Set up catering kitchen facilities. If you plan to use your home kitchen to prepare food, check with the local health department for regulations and any inspections they may require. Most home kitchens are not up to basic health department standards and will need to be modified. Some common issues involve segregated storage and refrigeration facilities, dish-washing space, easily cleaned and sanitized surfaces and water temperature levels.

Establish menu and price list. Identify the type of food that your mobile catering business will offer, and put together a menu with prices. When complete, this menu will help you compute a food cost percentage for each item and establish inventory needs. This menu can be designed as a brochure, which can also double as an advertising flyer for your business.

Secure transportation. Mobile catering businesses can be operated using many types of vehicles, such as a personal automobile, van, truck or trailer. The type of vehicle necessary will depend on your menu, size of events you wish to cater, distance you expect to travel and any on-site preparation needs. If refrigeration is a concern during transport, plan room for large coolers or a portable cooling unit.
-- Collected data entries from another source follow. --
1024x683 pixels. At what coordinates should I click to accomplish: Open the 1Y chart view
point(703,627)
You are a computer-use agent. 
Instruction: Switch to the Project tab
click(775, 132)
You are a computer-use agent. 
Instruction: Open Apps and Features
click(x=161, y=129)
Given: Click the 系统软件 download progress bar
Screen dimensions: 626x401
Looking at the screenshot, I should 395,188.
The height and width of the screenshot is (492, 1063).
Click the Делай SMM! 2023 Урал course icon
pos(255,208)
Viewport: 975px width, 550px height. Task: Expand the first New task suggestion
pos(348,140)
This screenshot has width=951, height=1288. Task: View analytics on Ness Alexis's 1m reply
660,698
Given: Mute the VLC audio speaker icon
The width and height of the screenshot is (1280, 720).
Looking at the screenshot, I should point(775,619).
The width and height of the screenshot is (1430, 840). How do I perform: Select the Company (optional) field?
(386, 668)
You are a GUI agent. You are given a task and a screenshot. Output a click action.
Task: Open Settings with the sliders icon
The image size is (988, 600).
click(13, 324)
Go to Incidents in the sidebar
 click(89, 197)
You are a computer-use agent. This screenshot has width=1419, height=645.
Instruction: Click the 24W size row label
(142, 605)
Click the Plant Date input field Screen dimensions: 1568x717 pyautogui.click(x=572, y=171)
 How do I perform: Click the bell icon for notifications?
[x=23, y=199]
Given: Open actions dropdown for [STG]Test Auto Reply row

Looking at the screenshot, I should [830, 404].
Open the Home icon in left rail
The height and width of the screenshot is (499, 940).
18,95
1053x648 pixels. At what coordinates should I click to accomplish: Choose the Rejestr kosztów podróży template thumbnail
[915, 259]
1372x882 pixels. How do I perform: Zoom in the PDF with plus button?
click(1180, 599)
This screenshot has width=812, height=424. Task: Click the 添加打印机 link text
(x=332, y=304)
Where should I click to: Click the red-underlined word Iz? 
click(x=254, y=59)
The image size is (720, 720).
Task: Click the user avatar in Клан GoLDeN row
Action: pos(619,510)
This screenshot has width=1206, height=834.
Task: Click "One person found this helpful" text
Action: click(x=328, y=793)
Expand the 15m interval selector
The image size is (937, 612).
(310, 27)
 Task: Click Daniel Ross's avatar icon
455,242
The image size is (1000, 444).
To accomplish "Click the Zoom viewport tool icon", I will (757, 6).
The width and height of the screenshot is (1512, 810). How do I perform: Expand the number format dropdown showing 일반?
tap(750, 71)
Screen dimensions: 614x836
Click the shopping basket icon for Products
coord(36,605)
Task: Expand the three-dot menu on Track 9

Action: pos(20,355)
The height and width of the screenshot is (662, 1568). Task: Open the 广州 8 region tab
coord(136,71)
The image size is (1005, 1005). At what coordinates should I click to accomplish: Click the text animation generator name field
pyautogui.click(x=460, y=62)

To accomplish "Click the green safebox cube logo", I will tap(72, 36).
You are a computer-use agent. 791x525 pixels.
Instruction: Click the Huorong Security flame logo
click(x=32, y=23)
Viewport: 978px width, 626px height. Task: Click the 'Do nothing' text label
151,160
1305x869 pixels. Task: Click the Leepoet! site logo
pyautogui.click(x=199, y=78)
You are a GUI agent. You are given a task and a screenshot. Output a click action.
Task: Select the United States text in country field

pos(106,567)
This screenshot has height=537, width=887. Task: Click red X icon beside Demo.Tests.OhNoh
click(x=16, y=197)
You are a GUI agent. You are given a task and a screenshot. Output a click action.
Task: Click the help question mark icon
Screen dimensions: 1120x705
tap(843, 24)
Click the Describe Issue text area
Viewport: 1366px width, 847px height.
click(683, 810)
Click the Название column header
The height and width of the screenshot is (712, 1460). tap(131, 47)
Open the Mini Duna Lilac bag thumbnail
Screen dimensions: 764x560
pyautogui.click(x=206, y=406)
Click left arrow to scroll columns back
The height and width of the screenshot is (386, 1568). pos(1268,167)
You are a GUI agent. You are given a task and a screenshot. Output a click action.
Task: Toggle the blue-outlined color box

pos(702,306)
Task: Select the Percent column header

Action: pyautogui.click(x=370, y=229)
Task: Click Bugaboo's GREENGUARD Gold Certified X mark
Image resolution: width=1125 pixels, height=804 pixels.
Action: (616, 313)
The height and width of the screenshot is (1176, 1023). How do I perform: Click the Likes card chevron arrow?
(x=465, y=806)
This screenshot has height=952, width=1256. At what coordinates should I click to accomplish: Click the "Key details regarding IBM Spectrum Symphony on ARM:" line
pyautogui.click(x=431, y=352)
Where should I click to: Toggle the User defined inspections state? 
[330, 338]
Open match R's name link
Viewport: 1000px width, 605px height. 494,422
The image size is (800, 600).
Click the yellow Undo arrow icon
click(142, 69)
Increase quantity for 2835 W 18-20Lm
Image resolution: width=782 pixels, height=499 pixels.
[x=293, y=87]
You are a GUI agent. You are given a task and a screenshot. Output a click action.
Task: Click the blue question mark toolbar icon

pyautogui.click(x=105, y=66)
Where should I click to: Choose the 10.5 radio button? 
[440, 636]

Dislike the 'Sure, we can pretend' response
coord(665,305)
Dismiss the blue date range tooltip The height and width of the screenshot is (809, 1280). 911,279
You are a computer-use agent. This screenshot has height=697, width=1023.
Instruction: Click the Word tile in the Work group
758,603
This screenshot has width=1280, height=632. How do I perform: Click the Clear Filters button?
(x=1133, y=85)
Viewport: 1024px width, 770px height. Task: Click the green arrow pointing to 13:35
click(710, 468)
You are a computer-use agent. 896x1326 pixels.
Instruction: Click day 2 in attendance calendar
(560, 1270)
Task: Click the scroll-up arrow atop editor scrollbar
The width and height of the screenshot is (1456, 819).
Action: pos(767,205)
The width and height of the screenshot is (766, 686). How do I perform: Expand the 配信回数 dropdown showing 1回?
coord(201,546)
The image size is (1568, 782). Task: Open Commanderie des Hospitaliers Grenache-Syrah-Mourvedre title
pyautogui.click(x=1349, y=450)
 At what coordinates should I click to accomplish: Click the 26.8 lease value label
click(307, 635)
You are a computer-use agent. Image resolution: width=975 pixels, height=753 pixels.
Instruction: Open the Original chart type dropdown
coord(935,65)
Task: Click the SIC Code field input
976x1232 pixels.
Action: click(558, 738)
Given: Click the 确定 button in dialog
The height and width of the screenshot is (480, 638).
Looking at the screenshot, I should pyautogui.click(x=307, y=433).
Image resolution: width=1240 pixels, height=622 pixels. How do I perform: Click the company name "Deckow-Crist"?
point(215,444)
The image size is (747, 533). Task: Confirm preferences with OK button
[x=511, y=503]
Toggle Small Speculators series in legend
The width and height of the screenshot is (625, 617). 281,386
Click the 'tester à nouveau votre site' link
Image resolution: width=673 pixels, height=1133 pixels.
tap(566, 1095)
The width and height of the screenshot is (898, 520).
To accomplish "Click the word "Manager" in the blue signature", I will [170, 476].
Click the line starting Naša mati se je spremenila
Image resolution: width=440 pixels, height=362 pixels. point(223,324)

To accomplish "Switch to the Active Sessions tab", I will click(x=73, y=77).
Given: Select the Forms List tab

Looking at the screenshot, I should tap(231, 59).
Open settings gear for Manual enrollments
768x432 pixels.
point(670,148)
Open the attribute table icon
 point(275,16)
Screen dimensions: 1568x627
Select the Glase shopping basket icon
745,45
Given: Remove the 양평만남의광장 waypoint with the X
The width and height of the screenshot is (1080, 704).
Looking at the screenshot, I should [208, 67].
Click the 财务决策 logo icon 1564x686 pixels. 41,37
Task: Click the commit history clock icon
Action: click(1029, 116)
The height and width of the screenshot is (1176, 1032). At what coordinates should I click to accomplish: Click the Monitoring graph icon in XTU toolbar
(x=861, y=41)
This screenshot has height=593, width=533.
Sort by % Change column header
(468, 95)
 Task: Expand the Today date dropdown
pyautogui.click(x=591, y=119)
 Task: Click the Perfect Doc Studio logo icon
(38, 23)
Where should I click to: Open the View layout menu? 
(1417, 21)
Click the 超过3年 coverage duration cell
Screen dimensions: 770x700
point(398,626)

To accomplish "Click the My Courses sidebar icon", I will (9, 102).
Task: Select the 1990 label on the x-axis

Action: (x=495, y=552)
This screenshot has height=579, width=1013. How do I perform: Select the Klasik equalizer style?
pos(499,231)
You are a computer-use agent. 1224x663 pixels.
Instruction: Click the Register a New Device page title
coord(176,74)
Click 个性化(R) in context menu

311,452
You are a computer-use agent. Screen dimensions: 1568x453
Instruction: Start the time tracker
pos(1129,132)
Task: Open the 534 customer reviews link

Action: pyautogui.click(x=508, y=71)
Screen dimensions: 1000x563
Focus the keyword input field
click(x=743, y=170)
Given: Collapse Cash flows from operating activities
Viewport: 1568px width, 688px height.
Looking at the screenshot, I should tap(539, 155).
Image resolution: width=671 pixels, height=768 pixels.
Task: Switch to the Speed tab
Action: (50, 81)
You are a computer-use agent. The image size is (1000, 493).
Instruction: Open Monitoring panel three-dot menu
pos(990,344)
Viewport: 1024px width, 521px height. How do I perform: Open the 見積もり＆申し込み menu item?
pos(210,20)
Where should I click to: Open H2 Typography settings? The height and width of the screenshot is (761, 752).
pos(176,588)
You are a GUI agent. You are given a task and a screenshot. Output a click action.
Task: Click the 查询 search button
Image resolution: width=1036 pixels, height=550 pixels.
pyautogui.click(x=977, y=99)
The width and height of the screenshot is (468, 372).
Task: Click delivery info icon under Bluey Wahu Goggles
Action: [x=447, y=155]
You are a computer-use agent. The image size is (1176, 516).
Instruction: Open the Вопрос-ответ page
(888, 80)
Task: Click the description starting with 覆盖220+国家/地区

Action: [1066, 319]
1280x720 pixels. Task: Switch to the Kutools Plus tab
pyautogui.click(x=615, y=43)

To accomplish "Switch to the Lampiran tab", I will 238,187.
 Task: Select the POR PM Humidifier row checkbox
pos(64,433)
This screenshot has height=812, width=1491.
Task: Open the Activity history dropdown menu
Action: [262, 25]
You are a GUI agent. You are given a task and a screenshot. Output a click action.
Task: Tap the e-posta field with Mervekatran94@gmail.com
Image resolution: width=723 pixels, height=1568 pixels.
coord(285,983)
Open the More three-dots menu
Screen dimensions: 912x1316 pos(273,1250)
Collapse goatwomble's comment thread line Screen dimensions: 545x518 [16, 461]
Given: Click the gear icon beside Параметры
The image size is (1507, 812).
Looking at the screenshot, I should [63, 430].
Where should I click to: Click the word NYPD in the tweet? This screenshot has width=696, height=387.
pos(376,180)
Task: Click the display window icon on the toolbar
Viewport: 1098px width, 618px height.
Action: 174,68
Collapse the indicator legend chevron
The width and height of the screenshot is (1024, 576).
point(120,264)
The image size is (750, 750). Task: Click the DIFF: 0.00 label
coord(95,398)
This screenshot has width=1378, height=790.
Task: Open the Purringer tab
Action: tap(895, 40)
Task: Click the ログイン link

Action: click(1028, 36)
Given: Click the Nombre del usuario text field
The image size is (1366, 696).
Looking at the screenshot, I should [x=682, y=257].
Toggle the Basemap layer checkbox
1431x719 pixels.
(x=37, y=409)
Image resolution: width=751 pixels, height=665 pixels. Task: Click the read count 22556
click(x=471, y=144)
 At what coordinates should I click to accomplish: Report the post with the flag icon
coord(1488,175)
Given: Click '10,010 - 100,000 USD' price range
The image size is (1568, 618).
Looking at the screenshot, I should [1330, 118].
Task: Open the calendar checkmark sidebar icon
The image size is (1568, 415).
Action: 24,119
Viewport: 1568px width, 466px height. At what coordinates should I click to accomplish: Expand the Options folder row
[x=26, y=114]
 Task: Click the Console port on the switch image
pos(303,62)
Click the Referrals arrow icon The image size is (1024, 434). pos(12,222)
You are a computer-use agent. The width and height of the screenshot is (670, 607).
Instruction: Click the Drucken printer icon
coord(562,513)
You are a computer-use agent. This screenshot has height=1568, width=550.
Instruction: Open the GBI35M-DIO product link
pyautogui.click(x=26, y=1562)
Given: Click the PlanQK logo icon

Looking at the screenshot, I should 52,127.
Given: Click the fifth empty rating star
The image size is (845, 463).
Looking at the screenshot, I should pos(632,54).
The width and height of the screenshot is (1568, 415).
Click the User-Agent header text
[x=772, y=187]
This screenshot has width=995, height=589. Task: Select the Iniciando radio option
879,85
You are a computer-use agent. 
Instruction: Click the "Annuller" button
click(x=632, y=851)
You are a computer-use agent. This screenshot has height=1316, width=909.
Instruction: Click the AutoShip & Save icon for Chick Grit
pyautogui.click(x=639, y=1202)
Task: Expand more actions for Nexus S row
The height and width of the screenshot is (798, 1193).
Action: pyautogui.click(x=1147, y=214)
Advertise business. Market your catering business by handing out menus and brochures to local businesses. Make contact with the person responsible for booking company parties and holiday events, and ask about the bid process for upcoming events. Use your email list and the Internet to network with friends and family who might be able to help bring in new business. Set up a professional website to use for marketing and promotion of your catering business and events.

Tips & Warnings

  • Some restaurants do not use their kitchens during the early morning hours and may be open to renting the space by the hour. Inquire with local churches or event halls about the possibility of renting their commercial kitchens to prepare your food. Most of these facilities are not in use full time and will rent the space by the hour or day. Food cost is calculated by dividing the total cost of an individual menu item by the retail price. Total cost includes the cost of raw ingredients, packaging and labor. A food cost of approximately 30 percent will offer a good profit margin for your business. Painted or stick-on logos on your catering vehicle offer a cheap way to promote your business.
  • Don't forget liability insurance for your business and vehicles. Be prepared for periodic inspections by the health department.